Federal Land Bank v. Warner
Headline: Ruling allows federal farm banks to recover reasonable attorney fees in foreclosures under state law, reversing Arizona’s bar and making borrowers potentially liable for foreclosure legal costs when they default.
Holding:
- Allows farm banks to recover reasonable attorney fees in foreclosures under state law.
- Limits fees to amounts reasonable given low-cost-loan purpose and actual bank expenses.

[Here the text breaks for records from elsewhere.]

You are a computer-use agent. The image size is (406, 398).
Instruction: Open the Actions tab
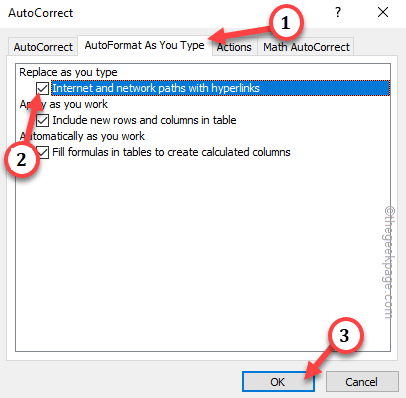click(x=234, y=47)
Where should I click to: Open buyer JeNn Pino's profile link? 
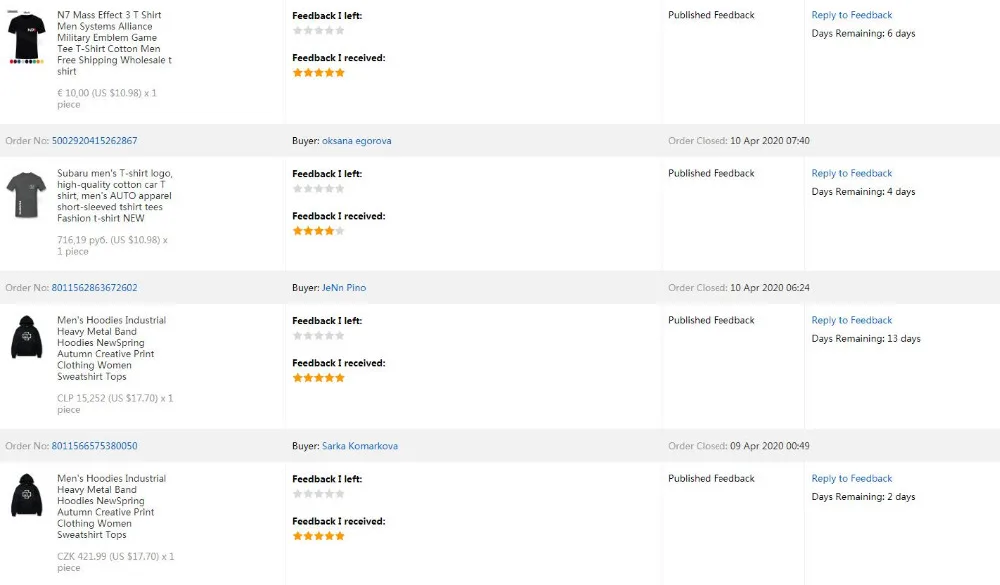click(344, 288)
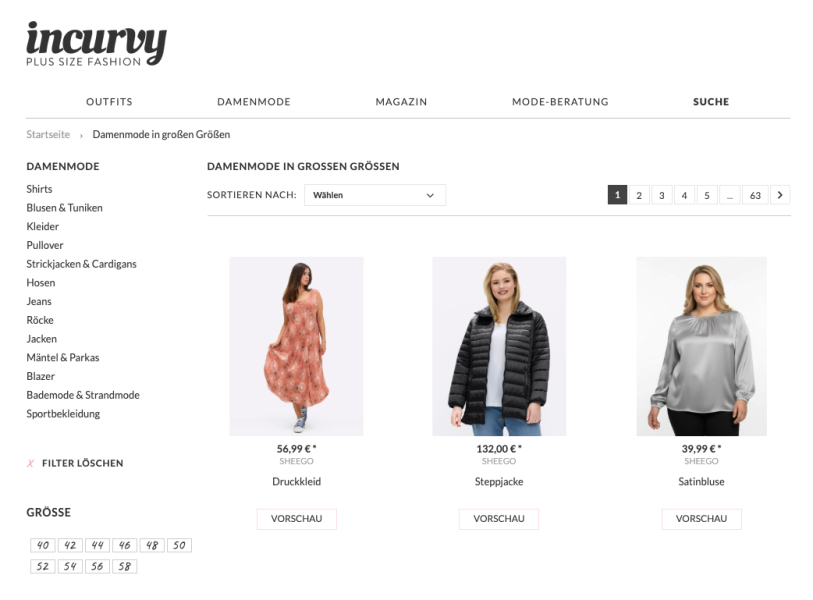Toggle size 58 filter box

[x=124, y=566]
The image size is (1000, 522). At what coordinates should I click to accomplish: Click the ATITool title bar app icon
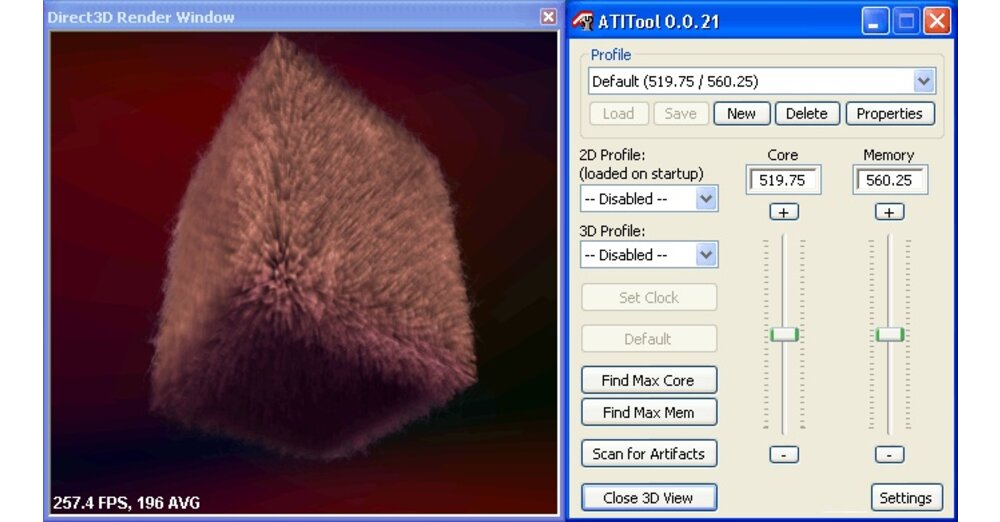(x=583, y=21)
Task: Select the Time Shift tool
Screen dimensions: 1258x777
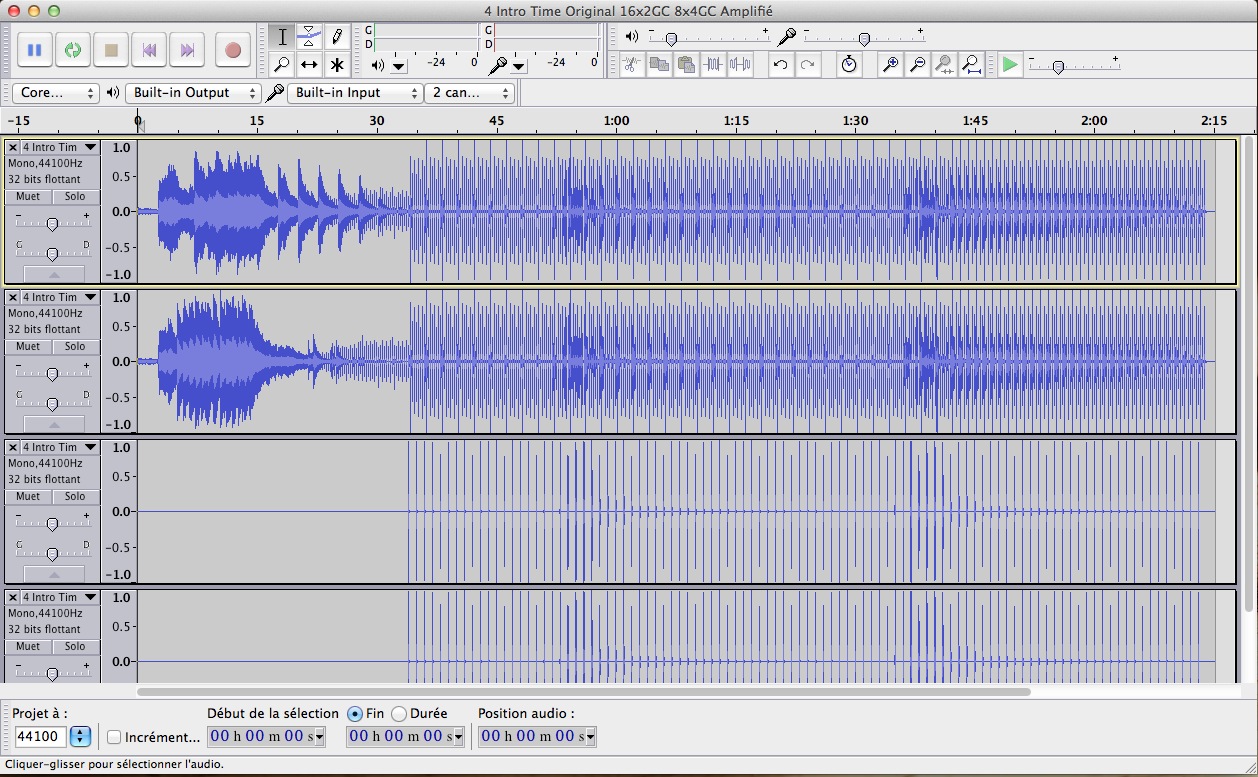Action: (x=310, y=65)

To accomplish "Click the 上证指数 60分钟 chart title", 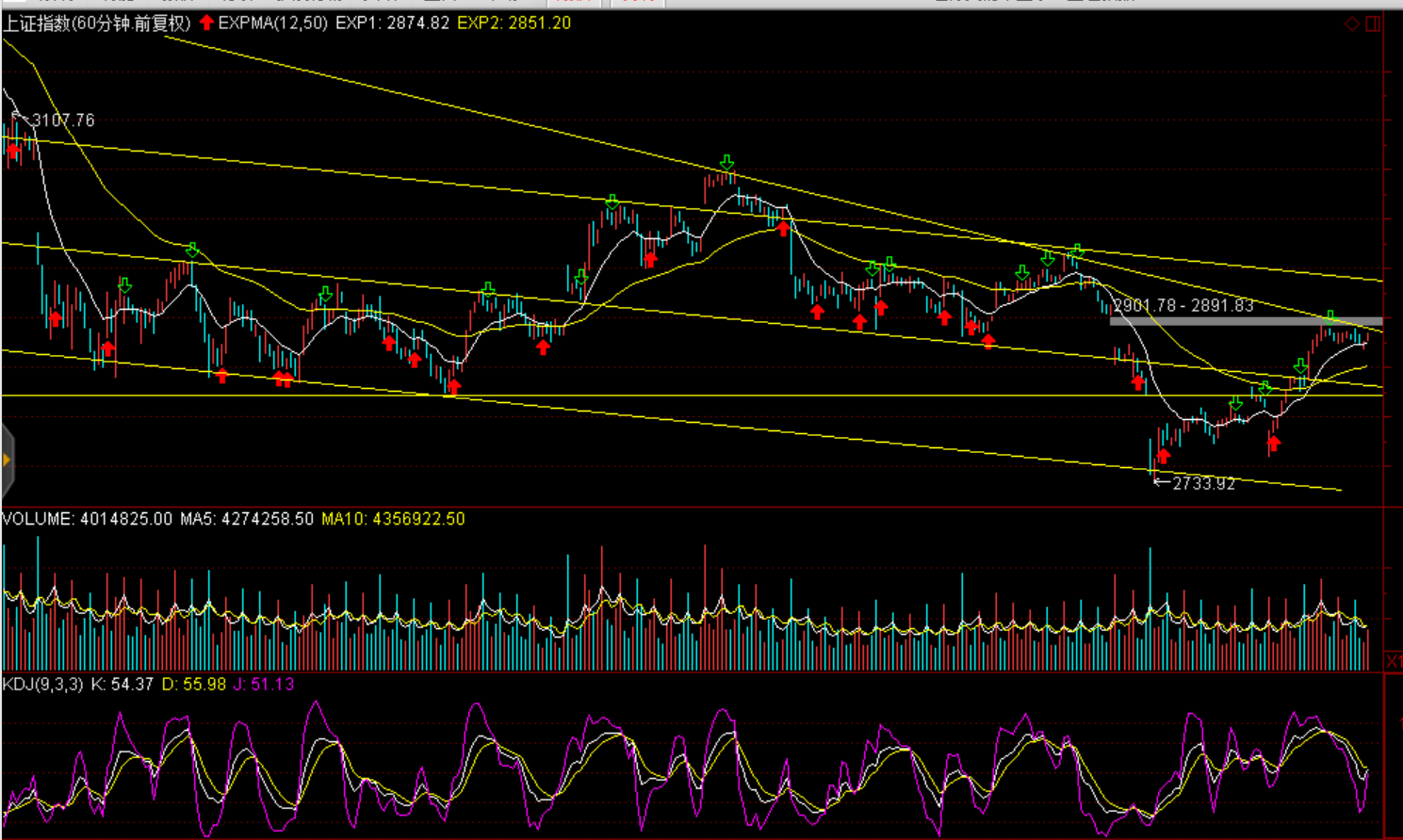I will click(x=96, y=24).
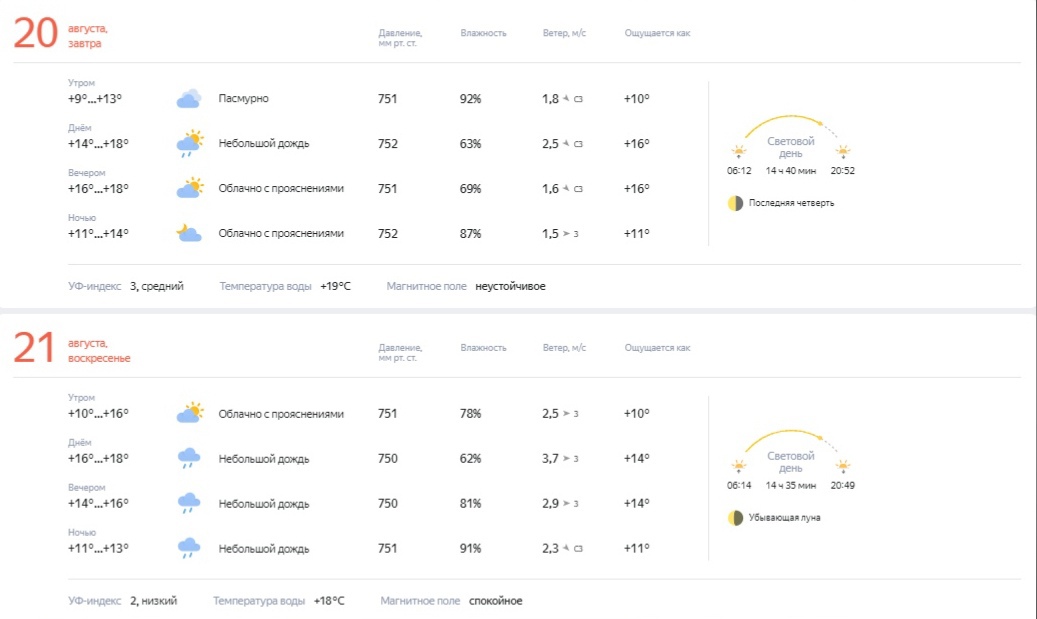Click the light rain icon for August 20 daytime
Screen dimensions: 1037x619
(x=189, y=143)
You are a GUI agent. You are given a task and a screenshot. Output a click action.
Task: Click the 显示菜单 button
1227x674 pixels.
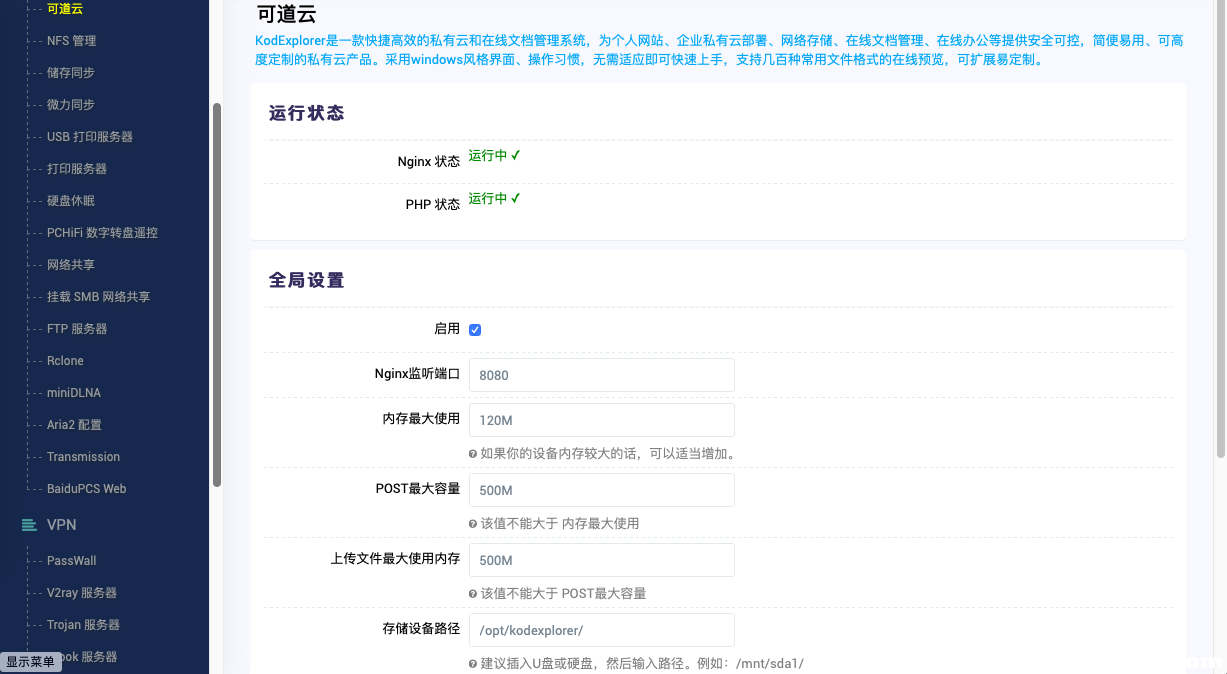30,662
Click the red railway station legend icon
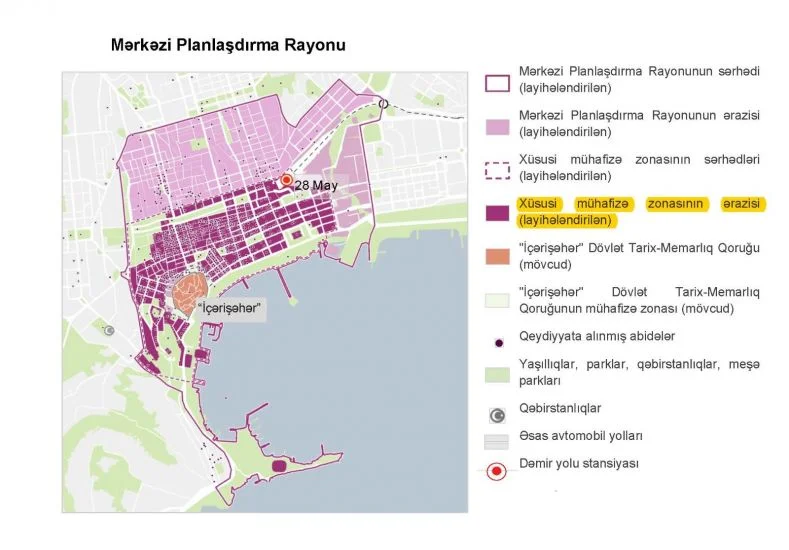Image resolution: width=789 pixels, height=550 pixels. pos(497,472)
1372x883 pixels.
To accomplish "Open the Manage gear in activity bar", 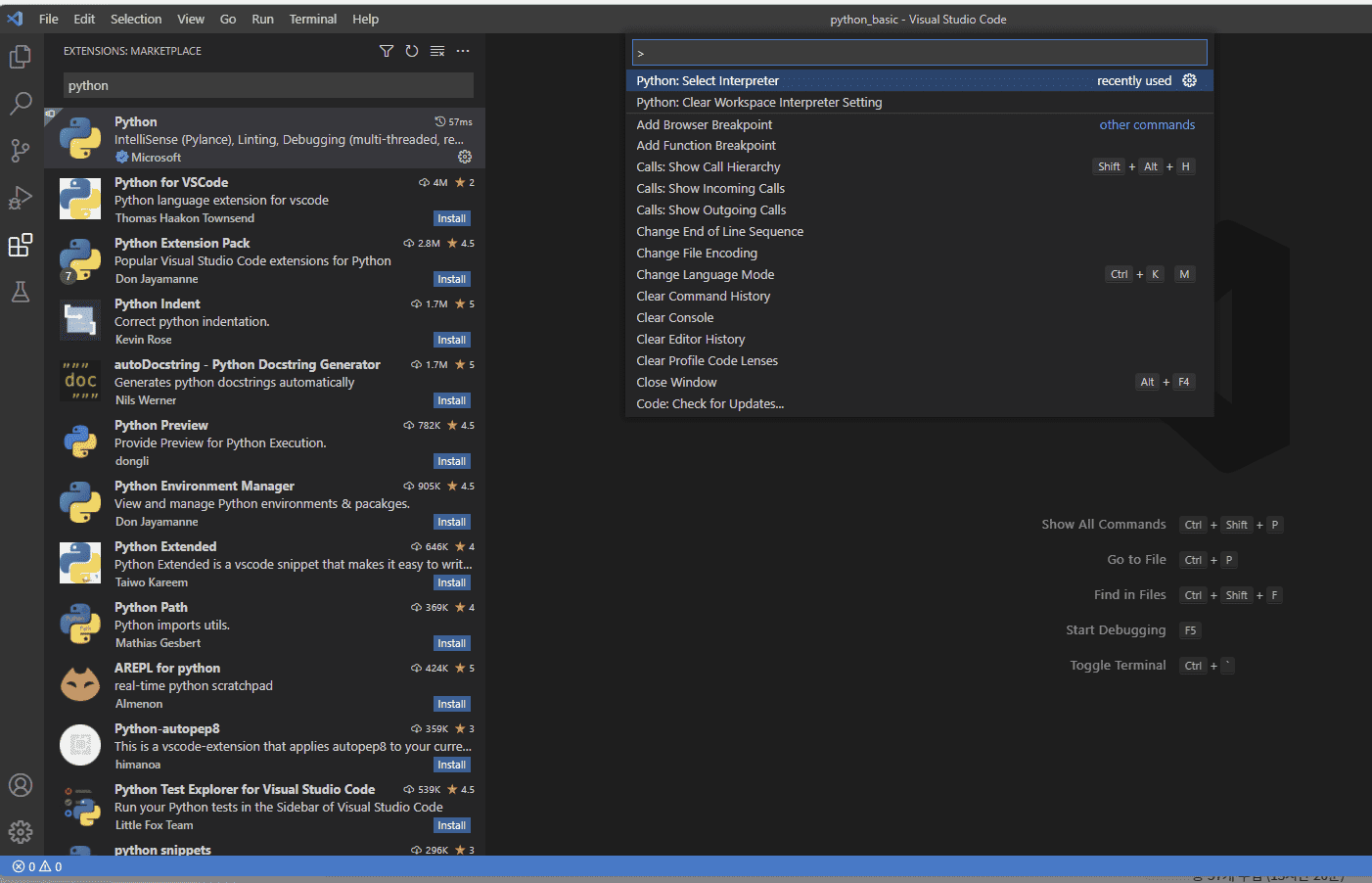I will pyautogui.click(x=21, y=832).
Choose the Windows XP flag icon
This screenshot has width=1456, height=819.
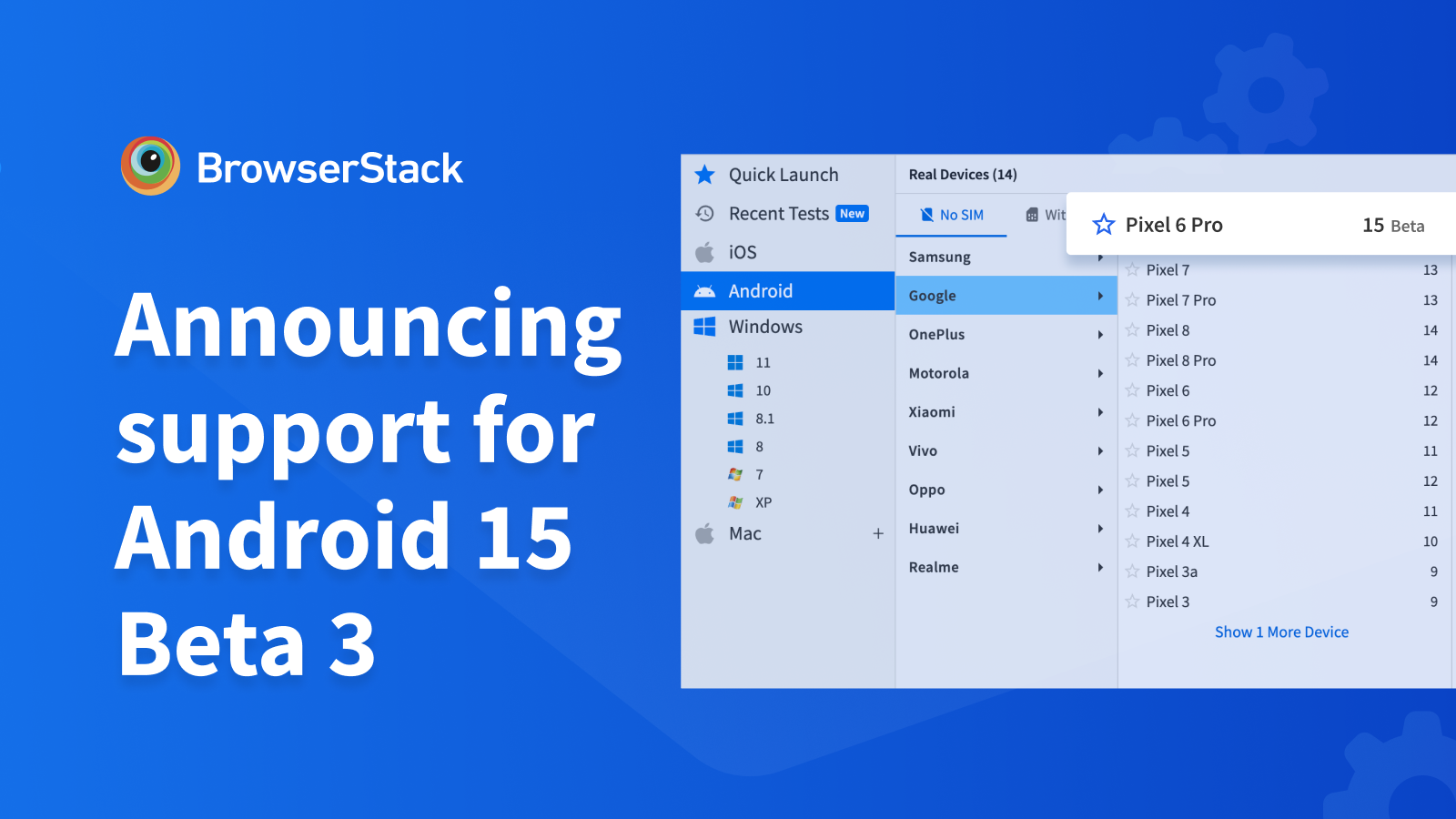pos(735,502)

- Makes borrowers potentially responsible for foreclosure legal costs when they default.
Summary
Background
A federal land bank sued farmers in Arizona to foreclose a mortgage taken to secure a $7,200 loan under the Farm Loan Act. The mortgage said the borrowers would pay a reasonable attorney’s fee if a foreclosure suit were needed. After the borrowers defaulted, the bank asked the court to include $125 for attorney’s fees in its judgment. Arizona courts refused, relying on a sentence in the Act that says land banks may not charge fees not specifically authorized.
Reasoning
The core question was whether the Farm Loan Act forbids state-law mortgage clauses that make defaulting borrowers pay foreclosure lawyers. The Court said no. It explained the Act creates cooperation between farmers and investors and leaves foreclosure procedures largely to state law. The paragraph Arizona relied on deals with officer compensation and criminal penalties and was not meant to block ordinary foreclosure charges. The Court gave weight to long-standing administrative practice and said attorney fees in foreclosure are permissible when they are reasonable and consistent with Congress’s aim of keeping farm loans low-cost.
Real world impact
The decision lets federal and joint-stock land banks generally enforce state-law clauses for attorney fees in foreclosure, so borrowers who default may be required to pay reasonable legal costs. At the same time, the Court cautioned that substantial or duplicative fees are not justified when foreclosures are routine or handled by salaried in-house lawyers. The ruling affects many mortgages nationwide because similar fee clauses are common and aligns federal practice with state foreclosure rules.